Unanswered questions
        Myers has his doubts about where the highest phosphorous levels are originating from. Heidelberg University, for decades, has been monitoring and providing nutrient data from testing stations on tributaries throughout Northwest Ohio, but Myers sees no clear cut results.
        “I guess I’m disappointed that we haven’t pinpointed through testing exactly which sub-watersheds or tributaries are contributing higher levels than others,” Myers said.
        “After five years you’d have thought by now we’d be able to go up the St. Marys River or we need to look at whatever tributary that, since then to now, has been tested and shown higher or lower levels. I’m confused that we don’t have a little better handle after five years of where the source is or sources are.”

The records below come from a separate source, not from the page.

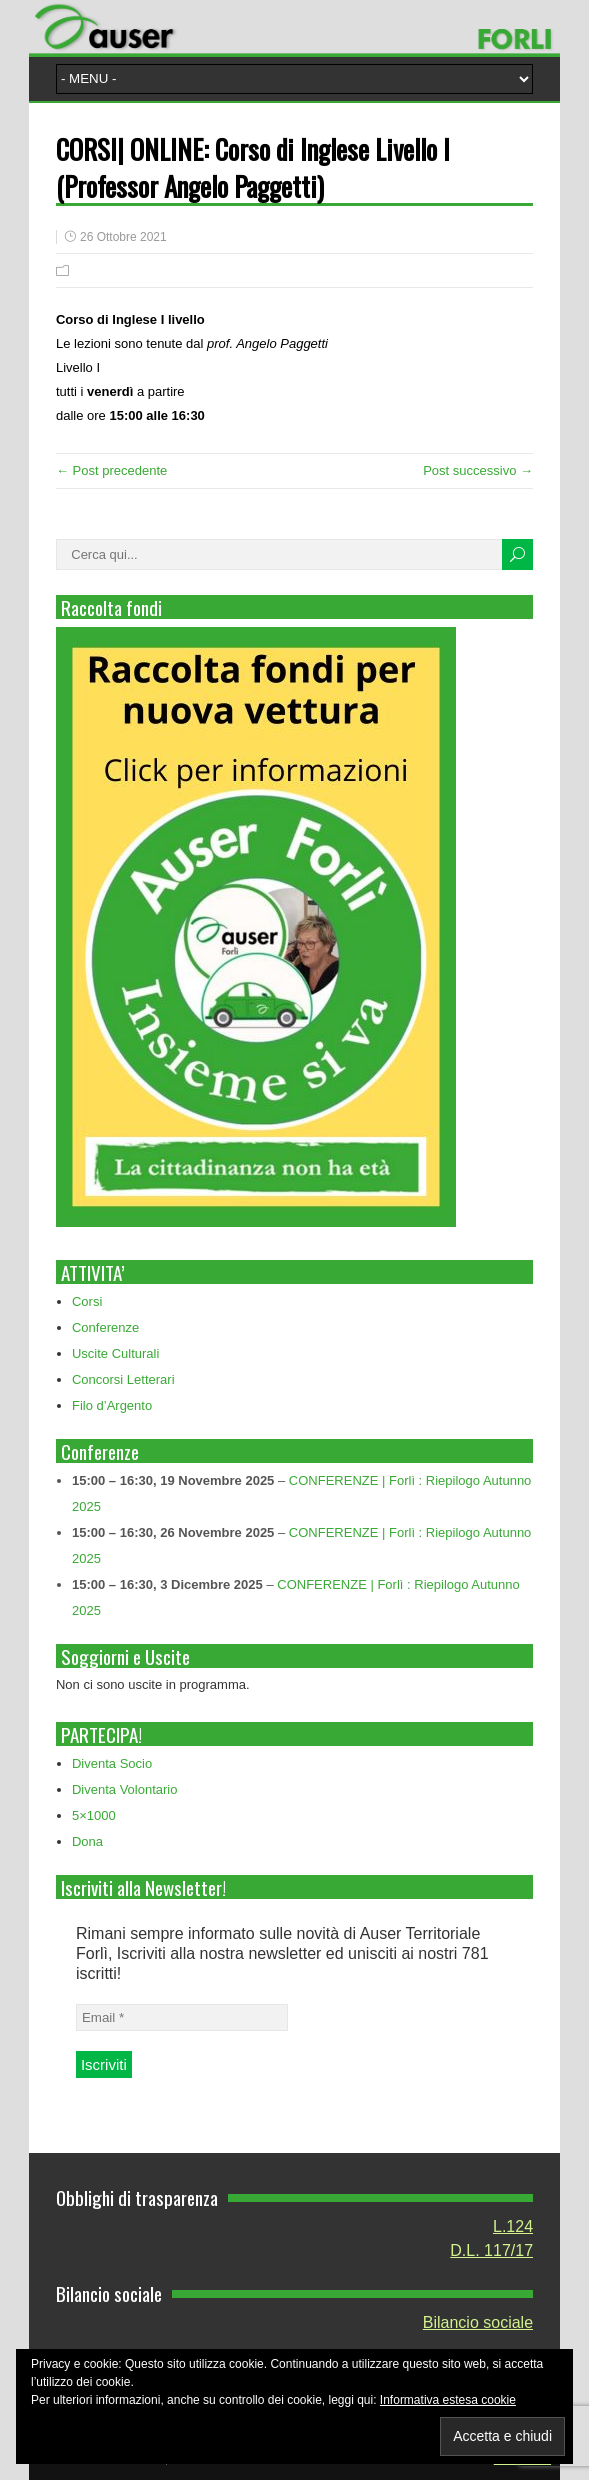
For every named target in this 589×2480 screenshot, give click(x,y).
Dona (87, 1841)
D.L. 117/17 (491, 2250)
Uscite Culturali (115, 1353)
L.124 (513, 2226)
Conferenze (105, 1327)
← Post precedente (111, 470)
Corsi (87, 1301)
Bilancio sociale (478, 2322)
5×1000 (94, 1815)
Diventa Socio (112, 1763)
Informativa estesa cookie (448, 2400)
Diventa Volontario (125, 1789)
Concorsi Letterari (123, 1379)
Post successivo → (478, 470)
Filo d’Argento (112, 1405)
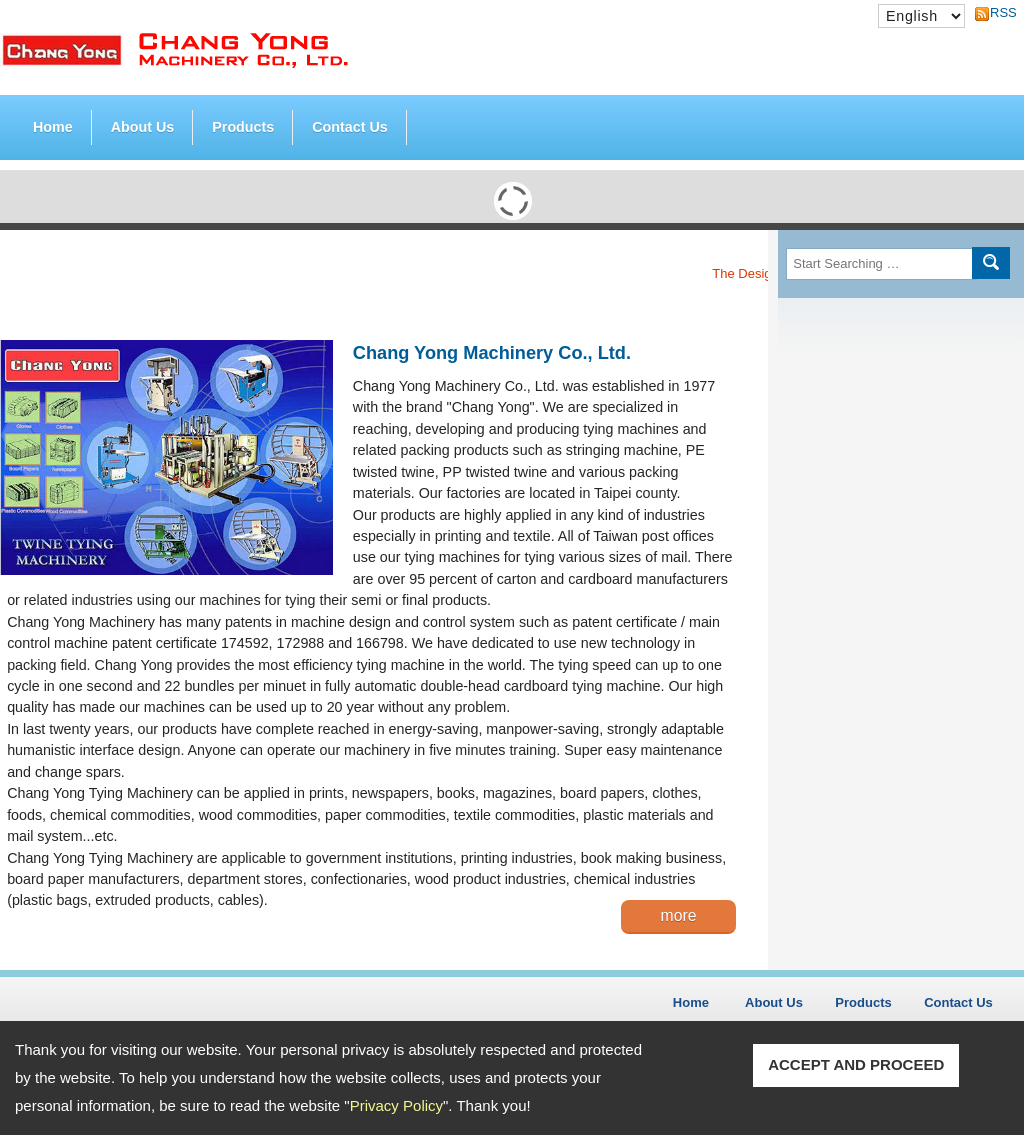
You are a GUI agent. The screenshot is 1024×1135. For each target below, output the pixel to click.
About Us (143, 127)
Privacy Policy (396, 1105)
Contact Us (349, 127)
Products (243, 122)
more (679, 915)
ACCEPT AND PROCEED (856, 1064)
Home (53, 127)
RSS (998, 12)
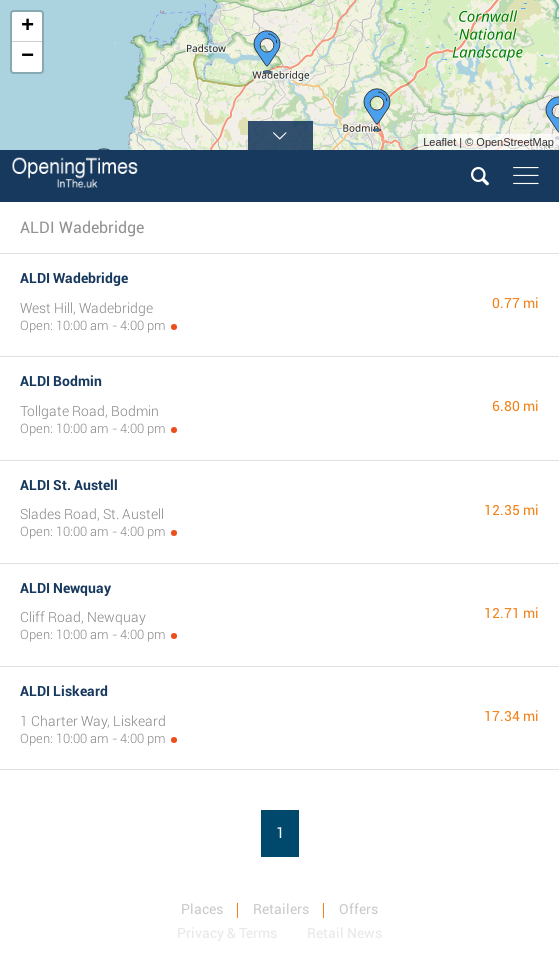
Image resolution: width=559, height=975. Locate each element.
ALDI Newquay (65, 588)
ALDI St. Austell (69, 485)
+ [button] (27, 27)
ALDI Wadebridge (74, 278)
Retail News (344, 933)
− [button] (27, 57)
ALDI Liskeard (64, 691)
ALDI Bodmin (61, 381)
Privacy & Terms (227, 933)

        In addition, Myers believes the crop farmer is taking too much heat, when more blame could probably be given to large factory farms, or Confined Animal Feeding Operations (CAFOs).
        “It isn’t necessarily corporate farms versus family farms. It’s  more `grow-crop versus livestock,’ I would say,” Myers said.
        Advocates for a Clean Lake Erie, an environmental group, say that Northwest Ohio CAFOs produce more feces and urine from livestock than the combined sewage of Chicago and Los Angeles. They say the waste is dumped with no treatment whatsoever on fields that drain into western Lake Erie.
        Ohio State University’s Sea Grant data shows that since 1974 the dissolved phosphorous in Lake Erie declined for 20 years. Since the introduction of CAFOs in the mid-1990s, it has returned to 1974 levels.
        “Buffer or filter strips, no-till ground preparation and liquid manure injection have been shown to do nothing to reduce excess nutrients and in some cases actually make it worse,” said ACLE coordinator Mike Ferner.
        “Instead of wasting money on these practices that are part of the problem, we should fund what the Clean Water Act already calls for: a pollution inventory to determine sources and amounts, developing a TMDL (total maximum daily load) to set limits for pollution and a watershed management plan. All this is being done right now in Chesapeake Bay. We know it works and it provides real accountability—something the CAFO operators want to avoid like the plague,” said Ferner.